Maintenance Guidance

  • Configuration knobs: If deployments need larger or smaller segment sizes, adjust DEFAULT_MAX_FILE_SIZE_BYTES in audit/writer.py (or make it configurable via settings for multi-environment control). Keep the size under log shipping limits to avoid back-pressure.
  • Schema evolution: When adding new fields to AuditEvent, prefer optional additions so older segments stay valid. Update AuditTrailReader and replay tests to cover new behavior.
  • Testing: tests/test_audit_trail.py verifies the writer and FileSystem backend integration, while tests/test_audit_replay.py exercises reader filters and replay correctness. Extend these suites when modifying payload logic or adding new CLI modes.
  • Docs & onboarding: Link this document from backend-focused guides so contributors learn how to add new audit emitters without accidental regressions.

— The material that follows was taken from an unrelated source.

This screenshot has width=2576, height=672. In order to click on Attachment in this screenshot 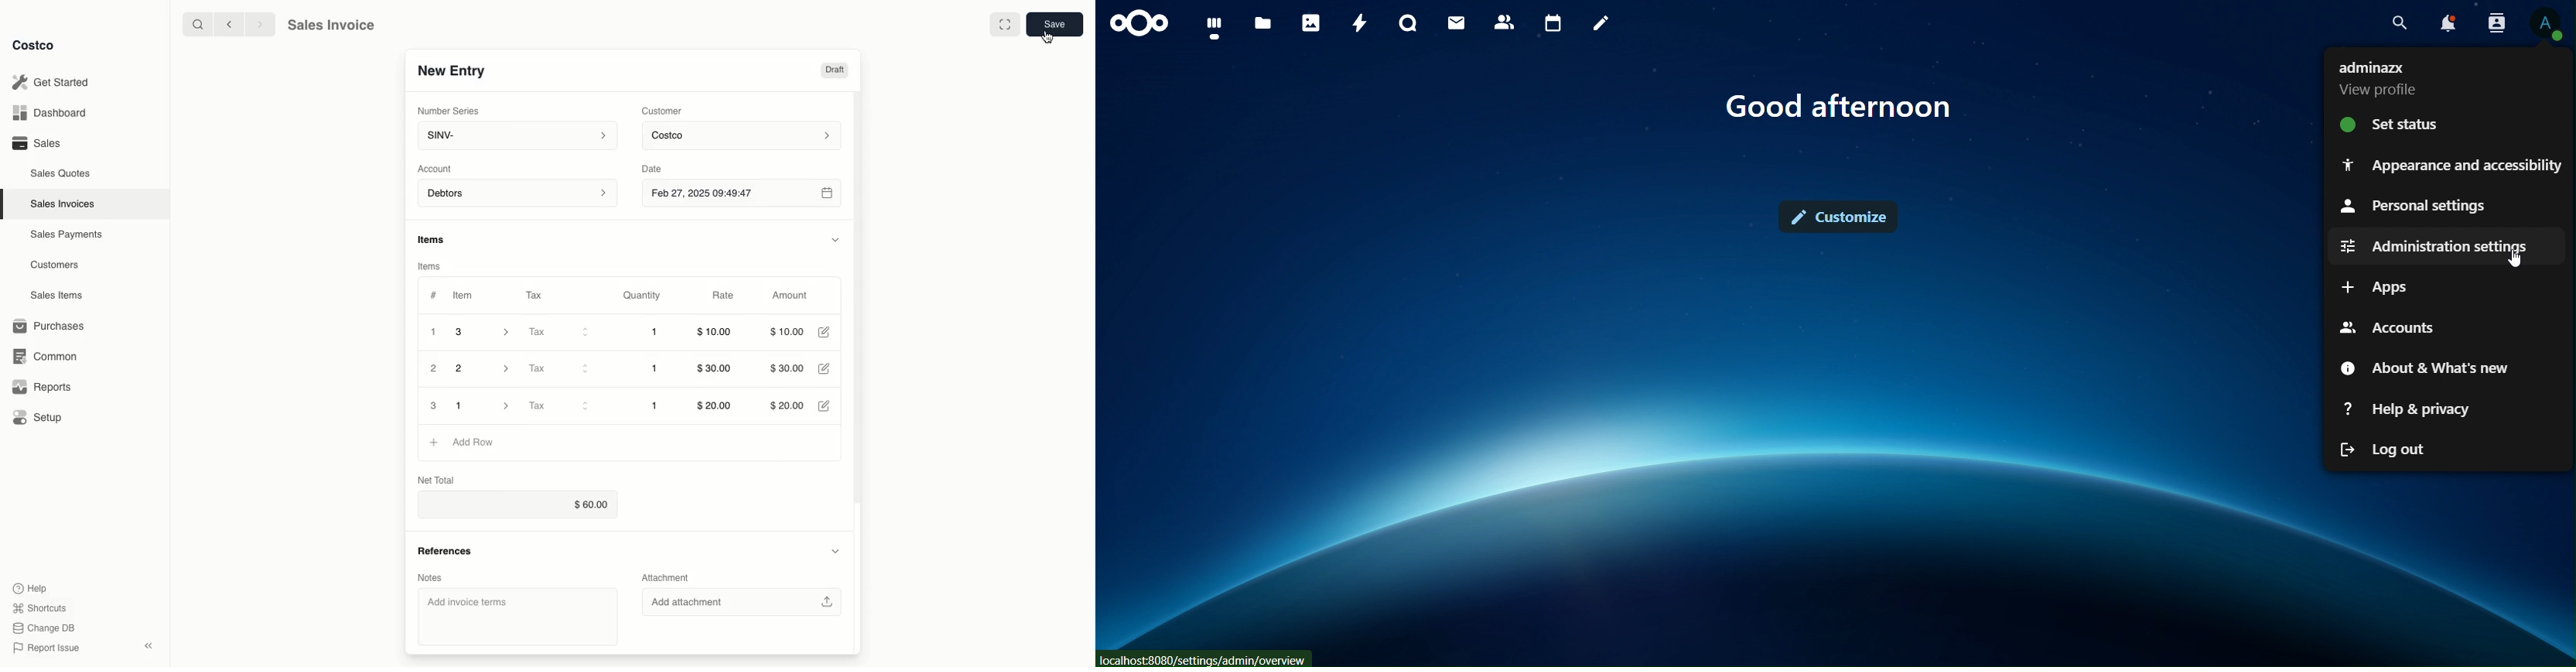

Known Friction Points & Mitigations

Area Friction Suggested Mitigation
Disk permissions Audit root inherits the cache directory ownership, which can differ between local dev and containers. Ensure CACHE_HOME is writable before starting PRIMARY workers; the writer will create missing directories but cannot fix permissions.
Large replays Reading multiple gigabytes of logs via the CLI can take time. Narrow the query using --start-event-id/--end-event-id or per-model filters, and pipe through jq or rg for incremental inspection.
Multi-process writers Only a single process updates audit/index.json. Multiple PRIMARY writers would clobber event ids. Deploy one write-capable API instance per shared storage location or switch to an external append-only store if true multi-writer support is required.
Retention Repository lacks automated pruning. Schedule OS-level jobs (systemd timer, cron, or logrotate) to archive/compress segments and delete files beyond policy. Document the schedule in ops runbooks.

By following the practices above, the audit trail remains trustworthy, replayable, and easy to reason about when debugging production incidents.